I got out of a VERY abusive marriage, and I can actually recognize an abuser due to the fact that I got counseling to help me avoid it in future.

As stated SHE attacked him, with no provocation and no warning. More than one person has testified to this, they saw her kick him in the crotch as hard as she could.

Contrary to what you imply (casting apersions at my husband again I see, and assuming facts not proven) my husband does not have a violent temper. Pssst, here’s a clue: Working out, and venting your frustrations as you do so are HEALTHY ways to deal with your stress.

Nice to see you at least stay true to the form you first presented.
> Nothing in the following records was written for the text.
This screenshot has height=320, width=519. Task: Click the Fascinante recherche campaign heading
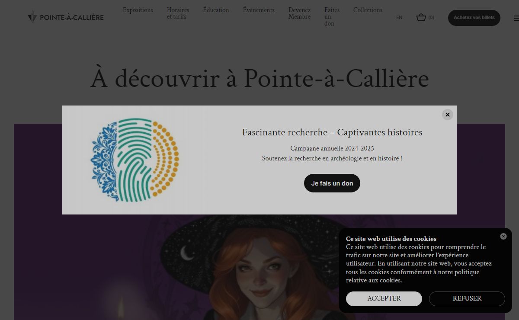[332, 132]
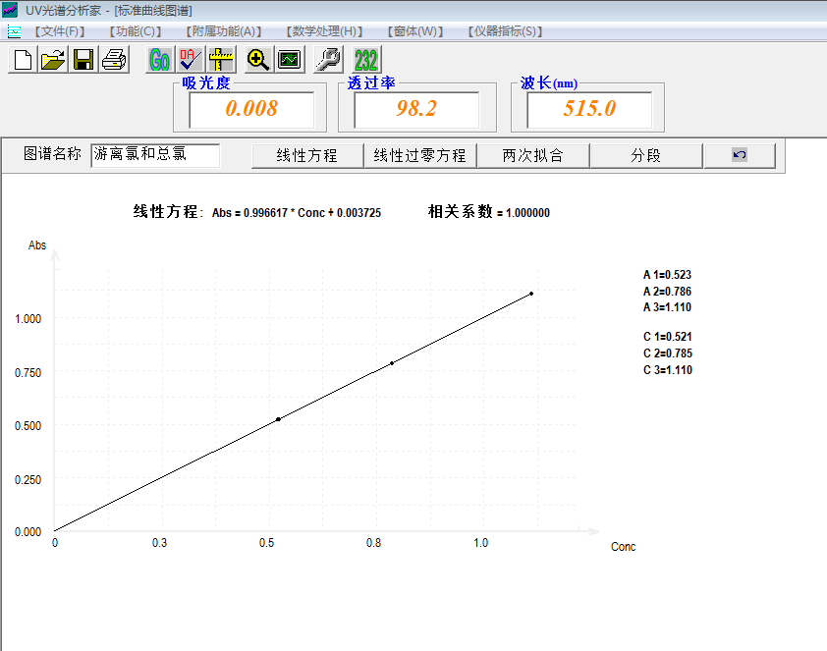Click the 线性方程 button
Image resolution: width=827 pixels, height=651 pixels.
(x=306, y=155)
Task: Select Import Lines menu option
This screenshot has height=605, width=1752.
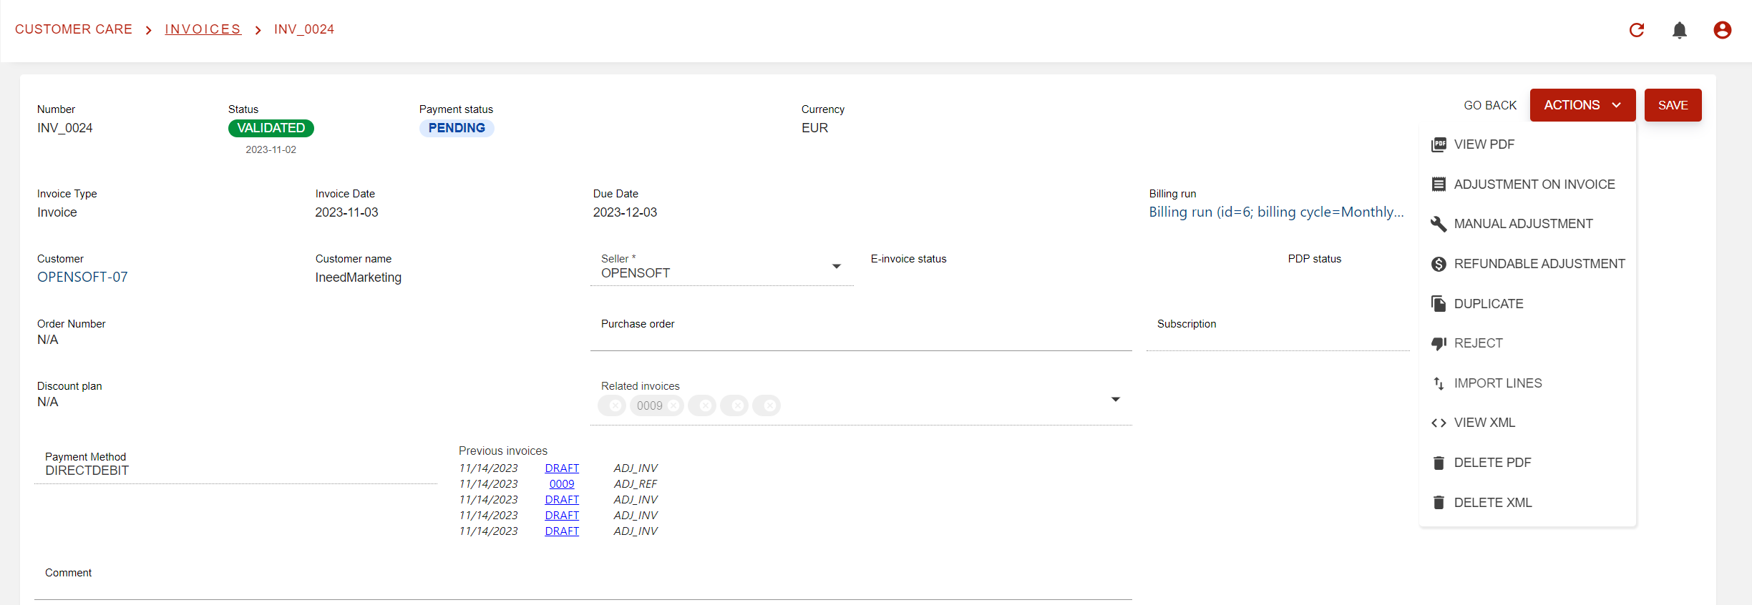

I submit that you are a hopeless, graceless person with poor etiquette comprehension, and no exibited manners.:rolleyes:

Because of the attitude you exibited, the complete disregard you showed me and my husband, and the fact that you showed time and time again how little you understood of what I said your advice is worth less than donkey dung. This is not even covering that you stated all the insults you hurled at me were “rooted in fact”. When asked to PROVE it SOLIDLY, you only offered OPINIONS, and MISPERCEPTIONS! You cannot even debate your way out of a shredded crepe paper bag!

I believe I’ve said this before: I hope you have a good life, somewhere else. In other words, GET THE HELL OUT OF MY FACE YOU SHAMEFULL WASTE OF DISARRANGED MISFIRING NUERONS!!!

:wally

Yes, Shayna, you really should read the whole thread before posting. Please do, and you will see that I took back the statement about David’s Bridal. Btw, my fiance doesn’t drink, nor do 3/4 of my bridesmaids. It’s funny that you wish a drunken brawl on my wedding, I guess that sort of thing is common in the circles you move in.

I submit, that all Daffy dearest is able to do is sneer, and make personal attacks instead of presenting her side of a debate.

Isn’t she precious, and she stays so true to her own loathsome form. Awwww, doesn’t it make you green? (But not with envy!)

Zabali, asking a mod to lock a thread is part of the deal. The other part is not re-opening it to post again.

Let the whole thing slide. You sound like you are more upset than your husband. Let him handle it, he is calmer about it.

And Daffodil5?

[quote]
My wedding will be perfect…[list]
[li]Five hour open bar[/li][li]Lavish cocktail hour[/list[/li][/quote]
A word to the wise - these statements are mutually exclusive of each other. I speak from unpleasant personal experience.

That having been said, my best wishes for your future happiness to all the brides in this train wreck of a thread.

Regards,
Shodan

Meh. Personally, I think you are both coming off as Grade A Bitches.

I only raise my hackles, growl,hiss,snarl and/or claw at those who have attacked me and/or mine personally first. I will defend me and mine. FTR, I’m of a feline nature.

I only raise my hackles, growl, hiss, snarl and/or claw at those who have attacked me and/or mine personally first. I will defend me and mine. FTR, I’m of a feline nature.

Daffodil, I have, in fact, now read the whole thread and I saw that lameass “retraction.” I don’t buy it. You said exactly what you meant the first time. I stand by my characterization of you as an evil-hearted, sanctimonious bitch. There’s nothing “common” in this thread but you.

As for the “perfect” wedding, I had exactly that – David’s Bridal gown and all! My wedding was elegant, sophisticated, intimate and FUN! My gown was exactly what I wanted – and I looked at dozens of bridal shops, including those on Rodeo Drive in Beverly Hills, for your information. I’ll take my simple, beaded, no-frills, elegant, stylish and comfortable gown any day over the $3,000 - $5,000 crap that’s hanging in most of the “upscale” boutiques, thank you.

What gives you the right to pass judgement and call “tacky” the clothing choices of other people at their weddings is beyond me. It’s what makes you come across as the self-centered little snot that you are.

I wish you only that which you are so clearly deserving of, nothing less.

Twat.

Shayna, I think your dress is lovely. The photos are beautiful, and everyone looks so happy. :slight_smile:

And David’s Bridal gowns? I don’t think we have them here in Oz … anyone care to enlighten me?

I agree, Shayna’s dress is gorgeous, and elegant. :slight_smile: I’ve never seen a David’s Bridal shop here in Oz either.